*** Data section ***

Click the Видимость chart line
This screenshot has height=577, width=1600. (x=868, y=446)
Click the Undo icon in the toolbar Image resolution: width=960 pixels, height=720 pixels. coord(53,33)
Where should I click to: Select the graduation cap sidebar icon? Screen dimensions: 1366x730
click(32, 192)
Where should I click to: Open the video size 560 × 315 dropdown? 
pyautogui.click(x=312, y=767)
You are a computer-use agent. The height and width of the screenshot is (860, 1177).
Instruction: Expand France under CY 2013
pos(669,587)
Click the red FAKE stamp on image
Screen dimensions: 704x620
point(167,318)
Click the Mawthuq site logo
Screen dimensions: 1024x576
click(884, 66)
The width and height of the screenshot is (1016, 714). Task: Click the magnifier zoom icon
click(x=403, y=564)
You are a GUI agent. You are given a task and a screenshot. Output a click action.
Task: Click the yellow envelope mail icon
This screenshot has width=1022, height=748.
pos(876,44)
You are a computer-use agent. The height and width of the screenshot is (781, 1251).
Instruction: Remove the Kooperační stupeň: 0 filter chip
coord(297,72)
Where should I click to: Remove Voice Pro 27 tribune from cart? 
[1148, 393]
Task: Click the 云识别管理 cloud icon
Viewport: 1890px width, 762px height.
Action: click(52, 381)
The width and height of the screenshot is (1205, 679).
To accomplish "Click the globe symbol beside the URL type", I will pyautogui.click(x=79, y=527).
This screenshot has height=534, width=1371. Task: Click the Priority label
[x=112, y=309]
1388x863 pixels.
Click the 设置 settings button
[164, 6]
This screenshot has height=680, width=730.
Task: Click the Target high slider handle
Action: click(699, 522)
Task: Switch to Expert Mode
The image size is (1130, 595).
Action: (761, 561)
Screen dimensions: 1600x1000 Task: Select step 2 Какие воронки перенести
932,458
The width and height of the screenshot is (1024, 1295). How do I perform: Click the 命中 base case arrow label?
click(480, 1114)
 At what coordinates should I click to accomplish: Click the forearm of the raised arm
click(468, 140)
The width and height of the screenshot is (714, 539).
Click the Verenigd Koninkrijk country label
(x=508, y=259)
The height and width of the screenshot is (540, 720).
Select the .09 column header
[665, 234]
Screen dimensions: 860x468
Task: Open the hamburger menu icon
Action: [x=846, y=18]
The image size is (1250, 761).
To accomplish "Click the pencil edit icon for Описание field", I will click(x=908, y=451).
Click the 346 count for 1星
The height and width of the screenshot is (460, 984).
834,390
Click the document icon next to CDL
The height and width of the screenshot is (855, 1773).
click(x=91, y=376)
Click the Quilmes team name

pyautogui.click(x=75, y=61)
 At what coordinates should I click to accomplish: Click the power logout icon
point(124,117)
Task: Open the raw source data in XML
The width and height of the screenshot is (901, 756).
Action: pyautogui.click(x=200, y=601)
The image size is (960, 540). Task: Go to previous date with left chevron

*** End of Data section ***

**Exercise requirements:**
From the first line of the records above down to the line containing "Task: Click the yellow envelope mail icon", repeat each line exactly as written. Include both of those lines and add nothing.

**Written response:**
Click the Видимость chart line
This screenshot has height=577, width=1600. (x=868, y=446)
Click the Undo icon in the toolbar Image resolution: width=960 pixels, height=720 pixels. coord(53,33)
Where should I click to: Select the graduation cap sidebar icon? Screen dimensions: 1366x730
click(32, 192)
Where should I click to: Open the video size 560 × 315 dropdown? 
pyautogui.click(x=312, y=767)
You are a computer-use agent. The height and width of the screenshot is (860, 1177).
Instruction: Expand France under CY 2013
pos(669,587)
Click the red FAKE stamp on image
Screen dimensions: 704x620
point(167,318)
Click the Mawthuq site logo
Screen dimensions: 1024x576
click(884, 66)
The width and height of the screenshot is (1016, 714). Task: Click the magnifier zoom icon
click(x=403, y=564)
You are a GUI agent. You are given a task and a screenshot. Output a click action.
Task: Click the yellow envelope mail icon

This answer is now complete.